Airport hotels are much the same the world over. The "Airport Grand" at Johannesburg's International Airport is no exception. Oh, wait. There is one feature of note. I asked the front desk to show me the way to what my literature says: “the hotel has a health club.” I have a strong need to get on a treadmill for an hour because I haven’t been getting my four-miles-per-day walk/jog in. Getting up at 5:00am to be ready for a 5:30am game drive and arriving home at dark meant no road work. You’re not supposed to be out at night in Africa near Kruger; too many predators about. Anyway, they’ve closed the health club here so they could install a business center. My alternative is to “wait until dawn and walk circles around the building.” The front desk, oops, sorry, “reception” person told me that “walk circles” with a great smile and I took him up on it. I needed a walk. But, the parking lot is not a health club. Having said that however, had I needed it, the new business center looks very nice.

The hotel has, to redeem itself, complimentary 24-hour in-room WiFi for internet connections. That is worth more than a business center, health club and room service combined...for me, at least. I highly value my connection with the world when I am away from it.

Today, I am off for Victoria Falls. I fly to Zimbabwe from South Africa. Yesterday’s Johannesburg newspaper, The Star, has this news story on Zimbabwe:

(President) Mugabe planning to tighten grip on the media: The Zimbabwean government is planning to block public access to state information like court judgments, legislation, official notices and public registers, a press freedom watchdog warned yesterday.

Everything I write here about my three nights in Zimbabwe will be an unofficial notice.

After watching Fox News for a bit, I’ll bet the Obama Administration wishes it could pull a Mugabe on Rupert Murdoch. Murdoch, Fred Phelps and Karl Rove; I’d love to never hear from any of the three again but I must and I will. None of them will sway me much, however.

The British Airways flight was routine. The landing, however, was only successful on the third bounce. The first thing one notices about Zimbabwe is that it could use a management consultant. The line for obtaining a visa could be improved slightly to save each traveler an hour or so. Or more.

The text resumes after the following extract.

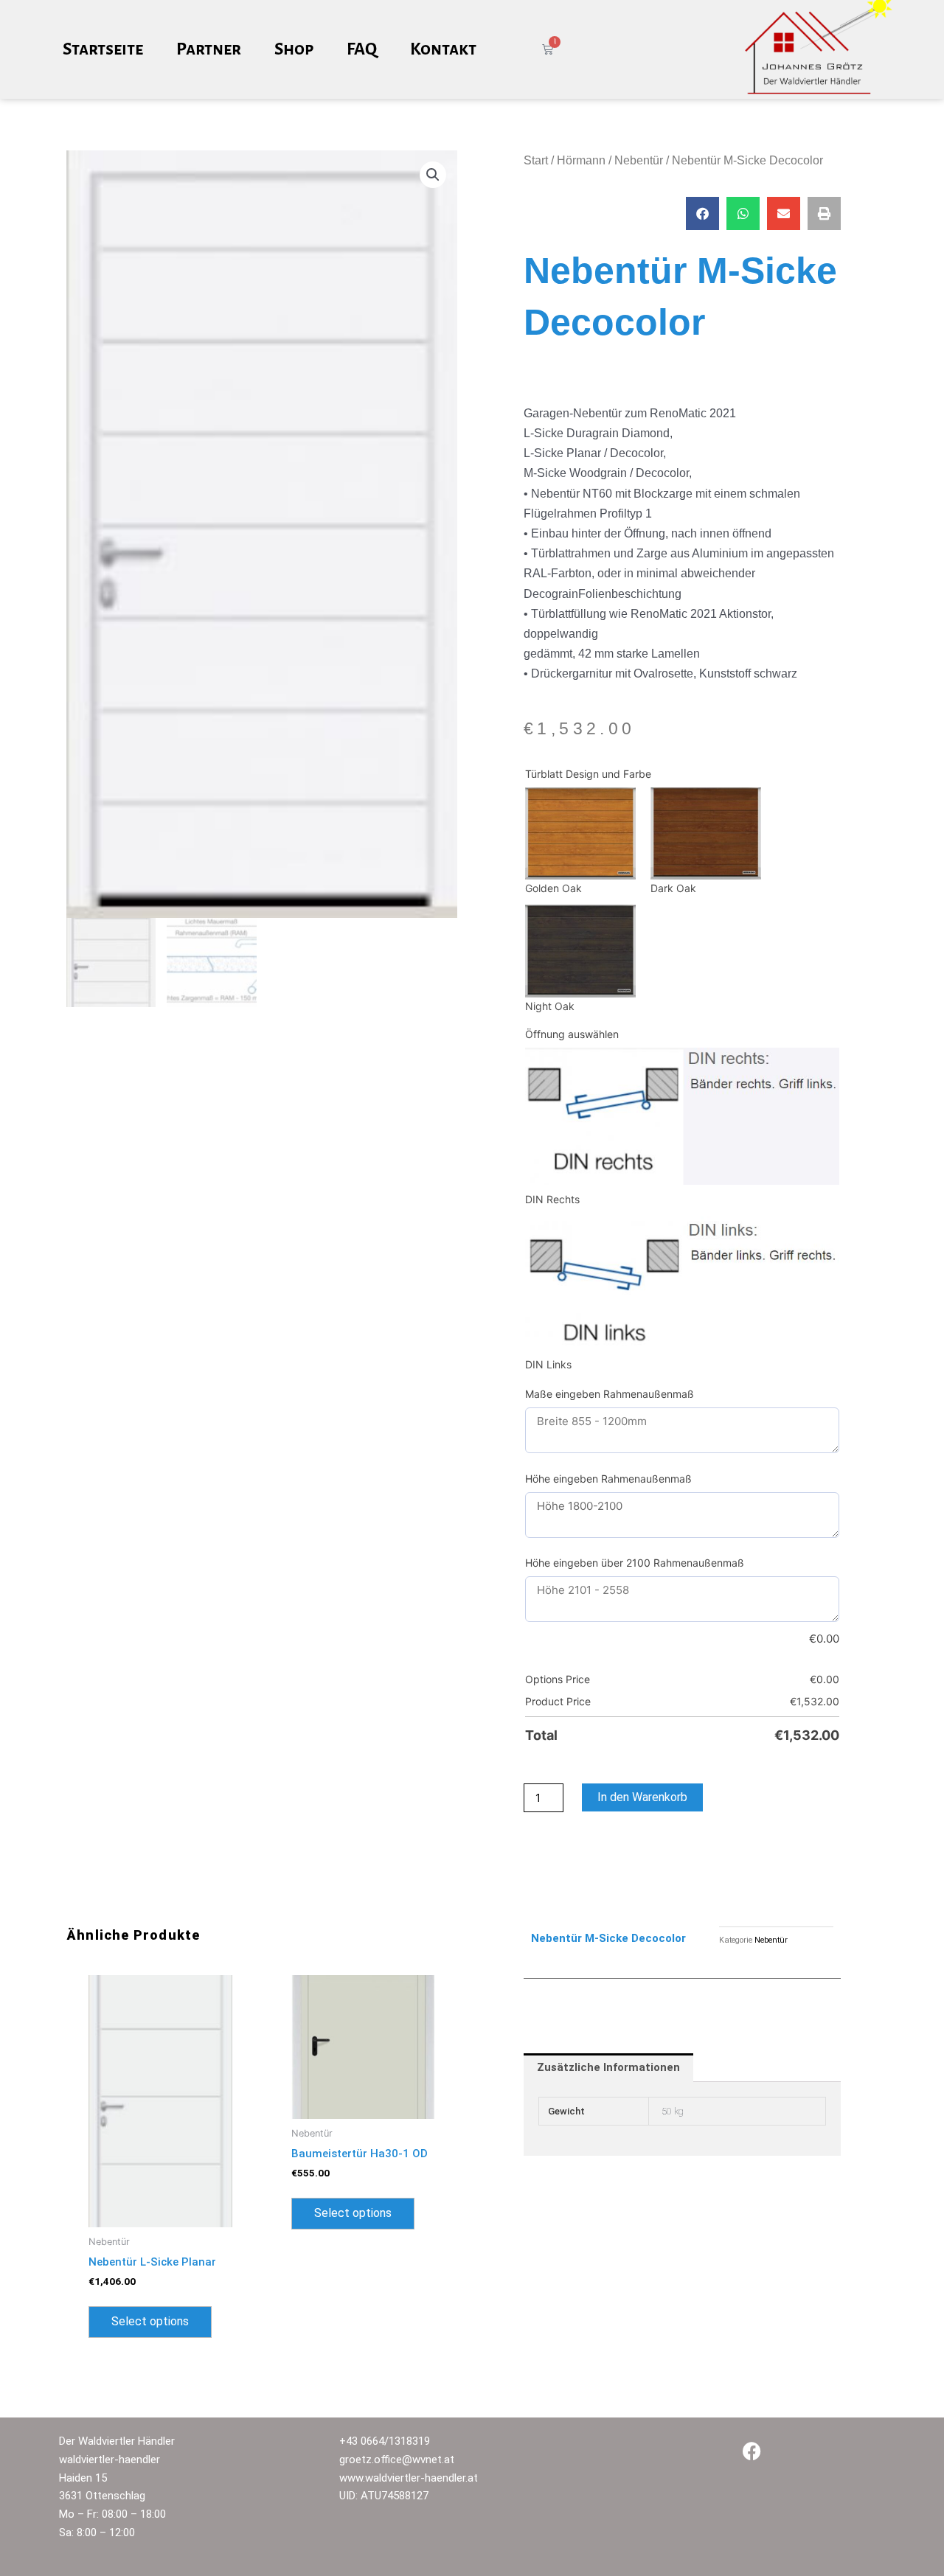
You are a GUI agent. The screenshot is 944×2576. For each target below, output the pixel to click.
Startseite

It is so nice, in a third world country, to be greeted after you are through immigration and customs by someone with a sign with your name on it. Carl had my sign. The Matthews were the last ones through the visa line so I got a chance to assess the cola wars. Coke is winning but at least Pepsi is in the game.

The Kingdom Hotel is a ten minute walk from Victoria Falls. Even though I am scheduled for a full-blown tour tomorrow, I cannot resist. Off I go. Thirty dollars later (the “park” entry costs extra if you are from the U.S.) I see what all the fuss is about. This is pretty amazing. Again, a management consultant would help. If they would trim a bush here and there, even the most untalented tourist could take an award winning photograph. However, trim they don’t so many fabulous vistas are blocked.

As I write this, the electricity in the Kingdom Hotel just went off.

As I returned from the Falls to my Kingdom, I was satisfied that I had just seen one of the seven wonders of the natural world and even with poor management, it is pretty special.

I am off to dinner; soon if the power doesn’t come back on, later if it does.

And, in case you are reading the newspapers, no, I am not in nor am I going to Madagascar. I had wanted to but it wouldn't work out right with flights, happily.